--- START OF Document text ---

Markup spec

From mediawiki.org
Revision as of 12:47, 27 May 2006 by Jitse Niesen (talk | contribs) (add some, move table to binary section)

MediaWiki markup spec project:

Goals

  • Produce a specification of MediaWiki's markup format that is sufficiently complete and consistent that multiple compatible parser implementations can be built from it.
    • Spec may or may not use EBNF etc. Might have to just use lots of words. ;)
  • Define a data model for a parse tree
    • The data model should be representable in XML, though an official XML schema for such a representation may or may not be defined.
    • Round-trip conversion between source code and the data model must be possible. There may be a many-to-one relationship between source code and parse trees, but the canonical transformation from parse tree to source code should always parse back to the same parse tree.
  • A parser built from this spec will replace MediaWiki's current parser in the future.

--- END OF Document text ---

▸ **Set tasks**:
• a. In the markup spec page, in what format should the parse tree data model be representable?
• b. Continue the markup spec page from where it stops.

--- START OF Extracted entries ---

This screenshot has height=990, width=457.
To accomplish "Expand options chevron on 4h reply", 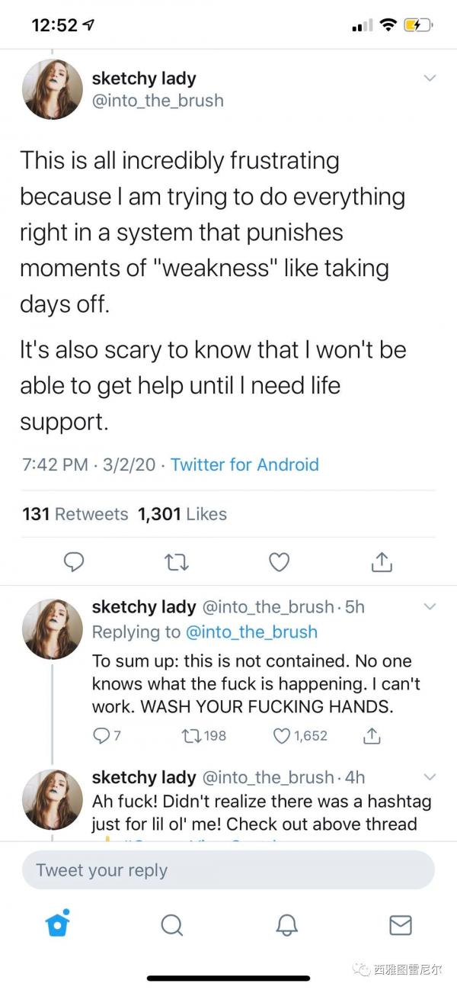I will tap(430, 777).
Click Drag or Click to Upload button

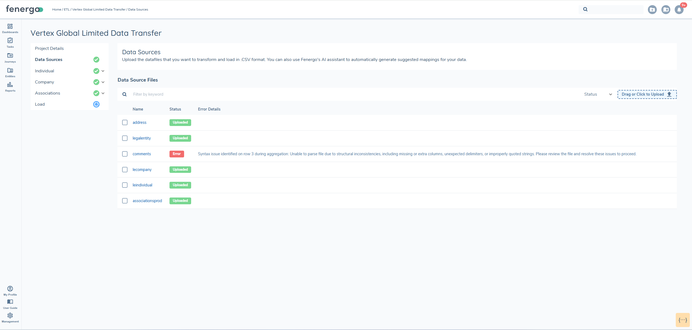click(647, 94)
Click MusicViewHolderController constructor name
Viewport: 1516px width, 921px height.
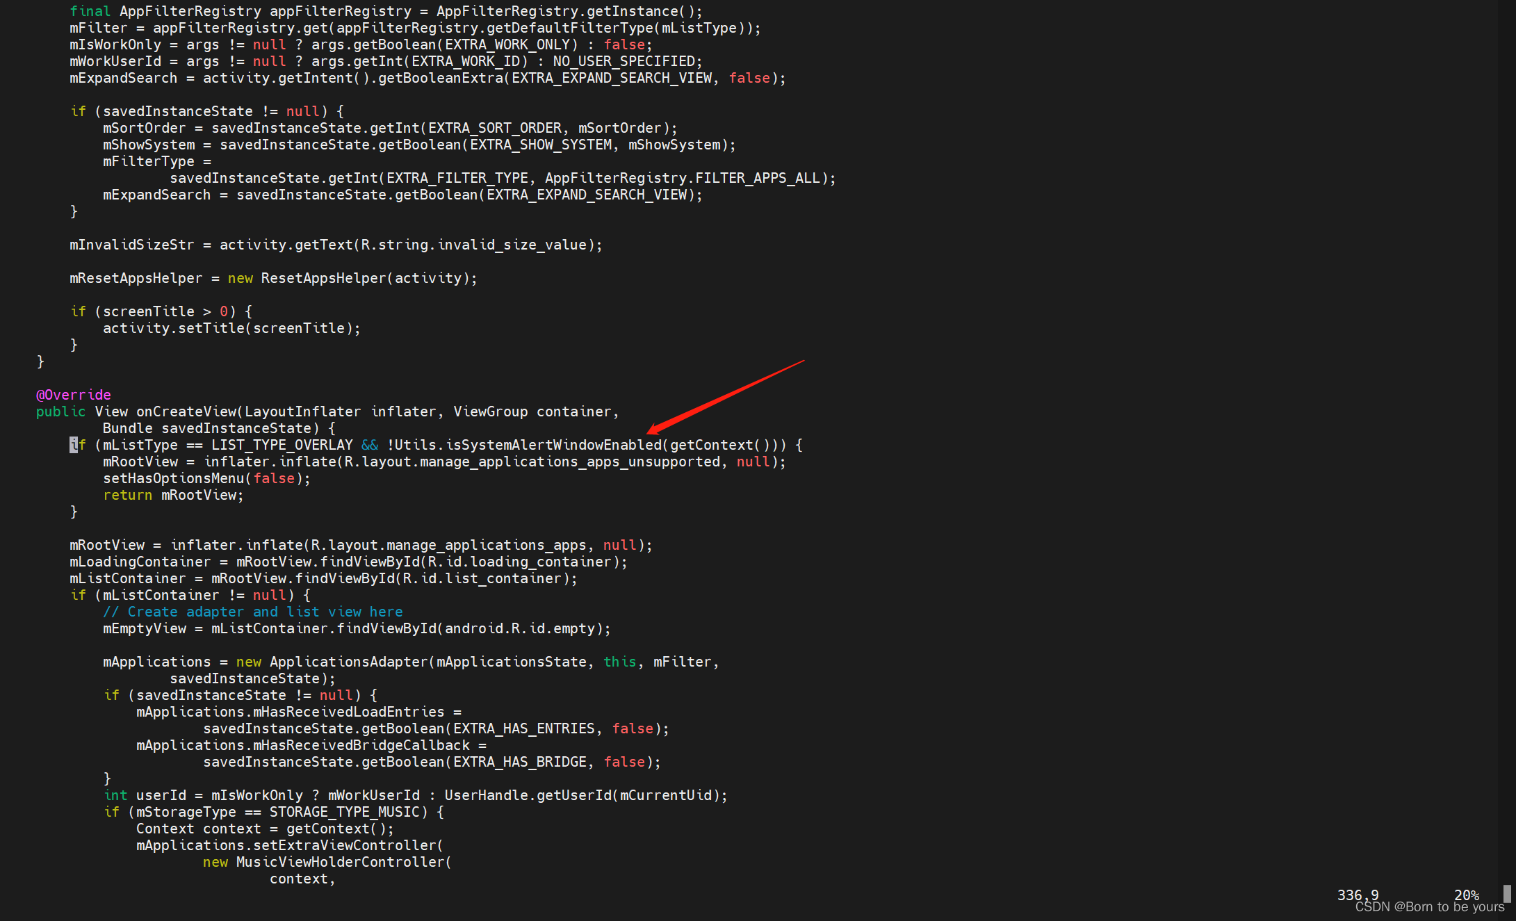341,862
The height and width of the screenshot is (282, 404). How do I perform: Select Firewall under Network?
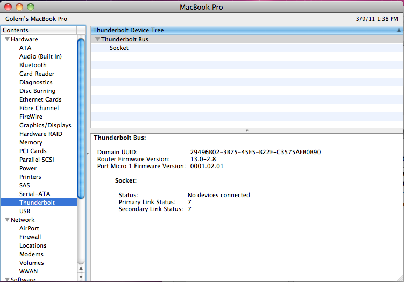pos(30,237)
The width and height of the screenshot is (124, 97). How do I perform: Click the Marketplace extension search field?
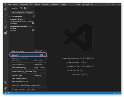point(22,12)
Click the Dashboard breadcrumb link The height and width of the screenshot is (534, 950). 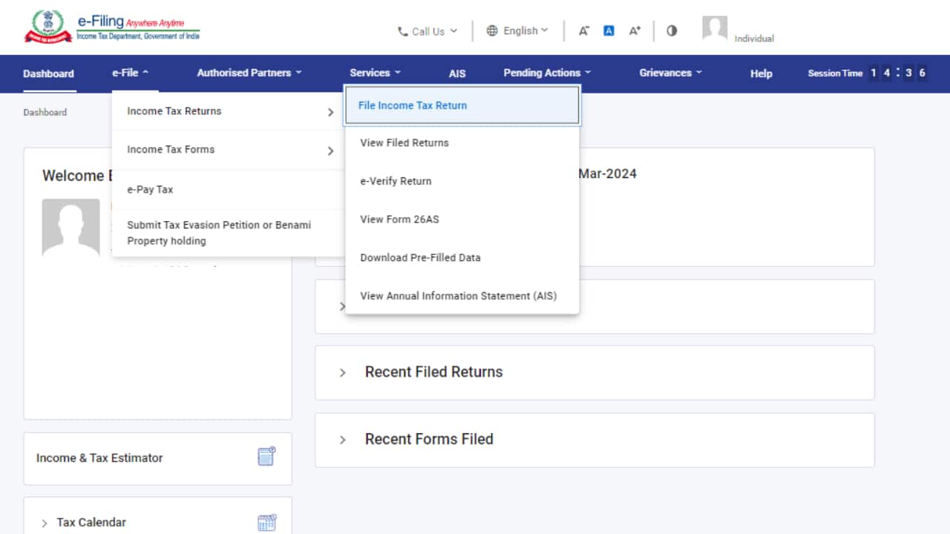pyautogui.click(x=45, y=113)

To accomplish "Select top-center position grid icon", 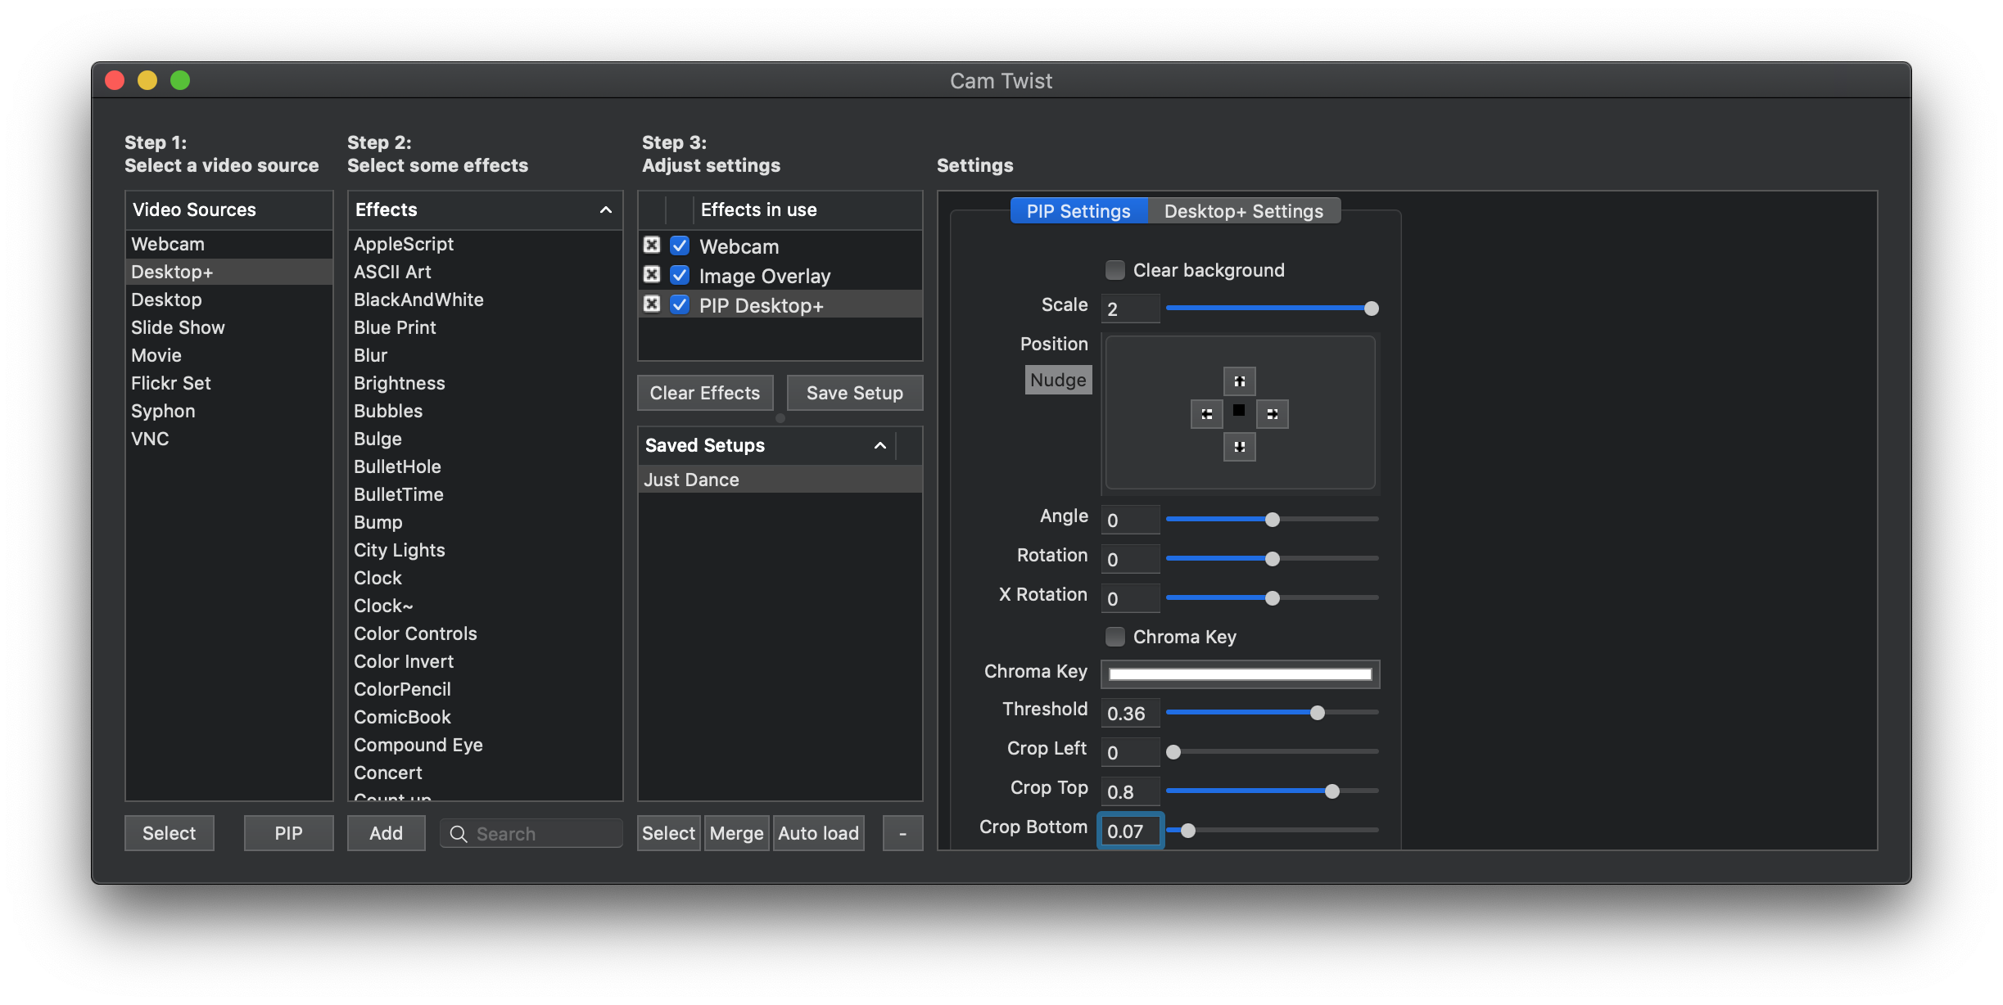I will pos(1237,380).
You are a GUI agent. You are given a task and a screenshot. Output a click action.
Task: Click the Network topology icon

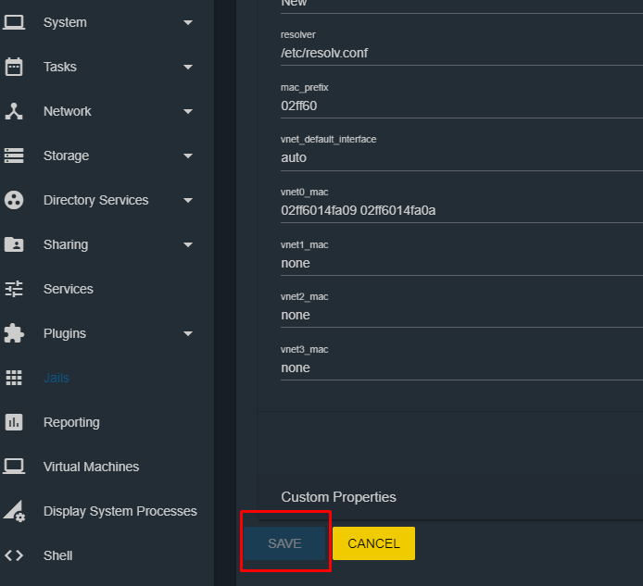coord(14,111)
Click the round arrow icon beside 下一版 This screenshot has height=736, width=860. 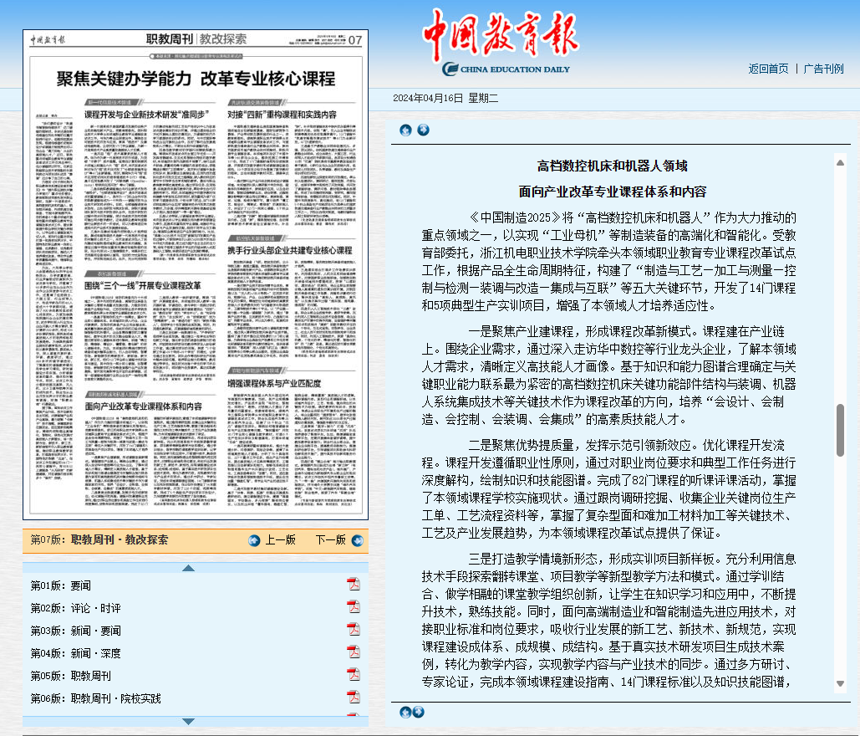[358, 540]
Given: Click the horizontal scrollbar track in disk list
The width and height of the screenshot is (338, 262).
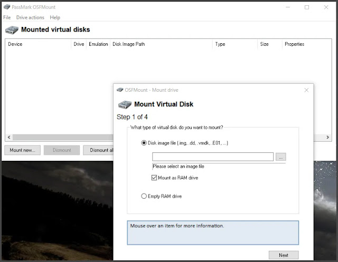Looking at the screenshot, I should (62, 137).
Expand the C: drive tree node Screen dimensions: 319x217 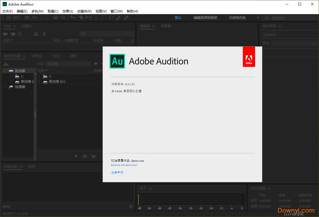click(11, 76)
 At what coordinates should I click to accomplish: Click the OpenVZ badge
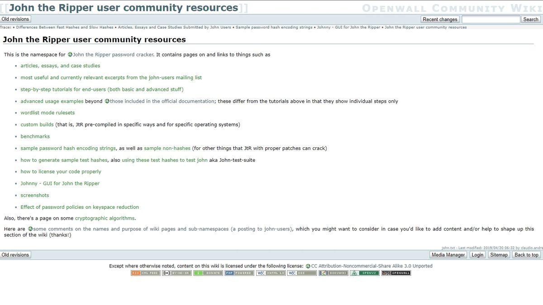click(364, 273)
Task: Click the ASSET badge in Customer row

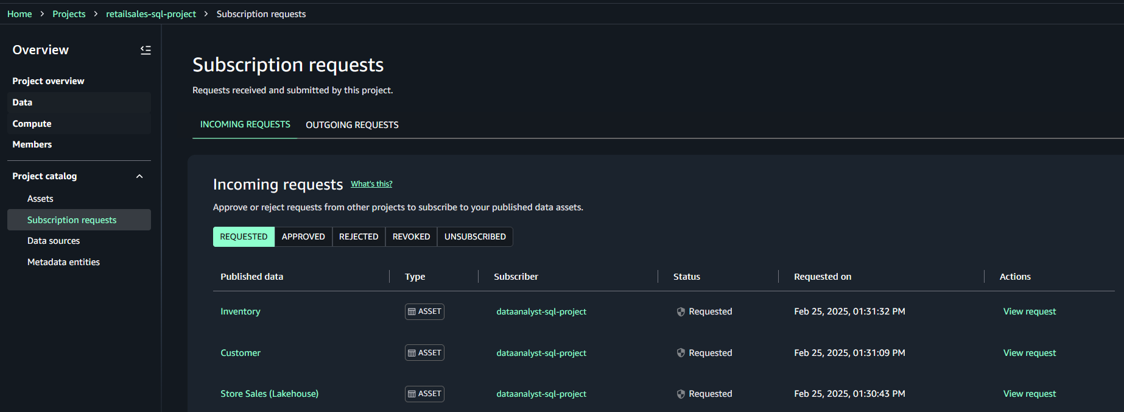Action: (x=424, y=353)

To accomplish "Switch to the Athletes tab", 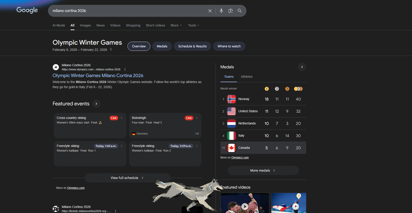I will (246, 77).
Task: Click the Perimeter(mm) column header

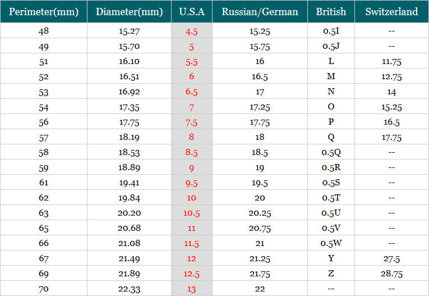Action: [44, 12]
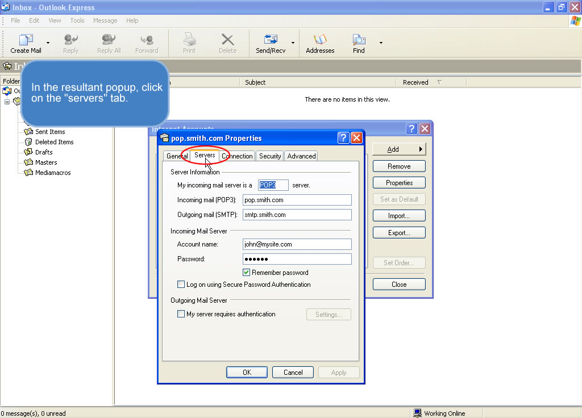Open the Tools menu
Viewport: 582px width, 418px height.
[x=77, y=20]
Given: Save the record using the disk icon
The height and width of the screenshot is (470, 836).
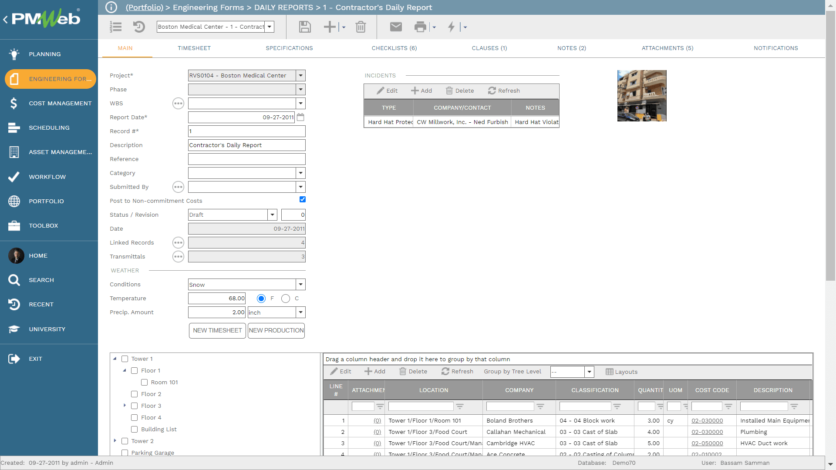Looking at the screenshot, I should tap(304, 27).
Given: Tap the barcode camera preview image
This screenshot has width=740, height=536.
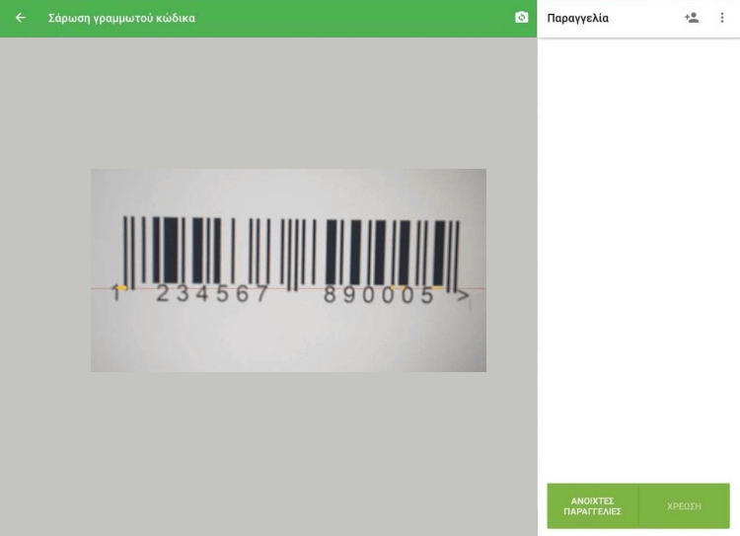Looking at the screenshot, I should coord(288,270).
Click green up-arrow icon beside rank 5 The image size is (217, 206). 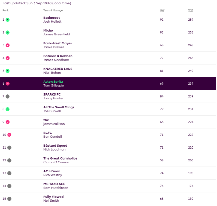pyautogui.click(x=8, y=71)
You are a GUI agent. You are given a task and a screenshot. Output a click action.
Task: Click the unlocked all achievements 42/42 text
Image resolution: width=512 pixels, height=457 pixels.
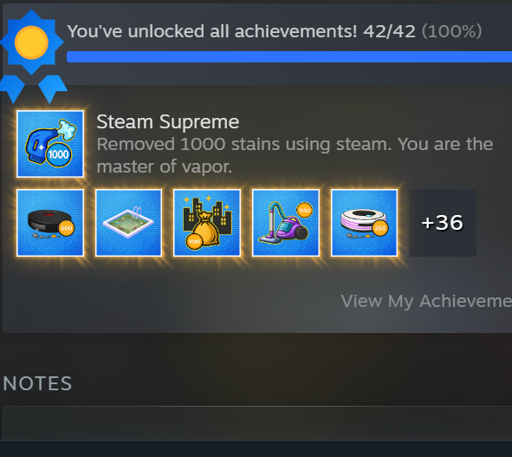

--- END OF Extracted entries ---

▸ **Responses**:
• a. XML

• b.
Compatibility

  • In general, the spec will strive to avoid deviating from present behavior where it is reasonable and well-defined, and will seek to avoid adding new behaviour without considering whether it may break already existent pages.
  • Where the current parser's behavior is undefined or obviously buggy, the spec may define new behavior which is different.

Difficulties

  • Some of the syntax is kind of hairy. Bleah!
  • Language-sensitive and otherwise customizable keywords.
  • Extensions...
  • Integrated HTML and HTML-like tags.
  • Lots of scary context-sensitivity.

Resources

The Markup Language

The MediaWiki markup language (commonly referred to within the MediaWiki community as wikitext, though this usage is ambiguous within the larger wiki community) uses sometimes paired non-textual ASCII characters to indicate to the parser how the editor wishes an item or section of text to be displayed. The parser translates these tokens into (X)HTML as closely as semantically possible.

Current (v1.6) Markup tokens

The markup tokens fall into two broad categories: unary tokens (like : or * used at the beginning of a line), which stand alone, and binary tokens (like those for italic or boldface) which must be used in matched pairs.

Unary

Start of line only

  • Horizontal line: ---- (4 or more hyphens)
  • Pre-formatted text: (space)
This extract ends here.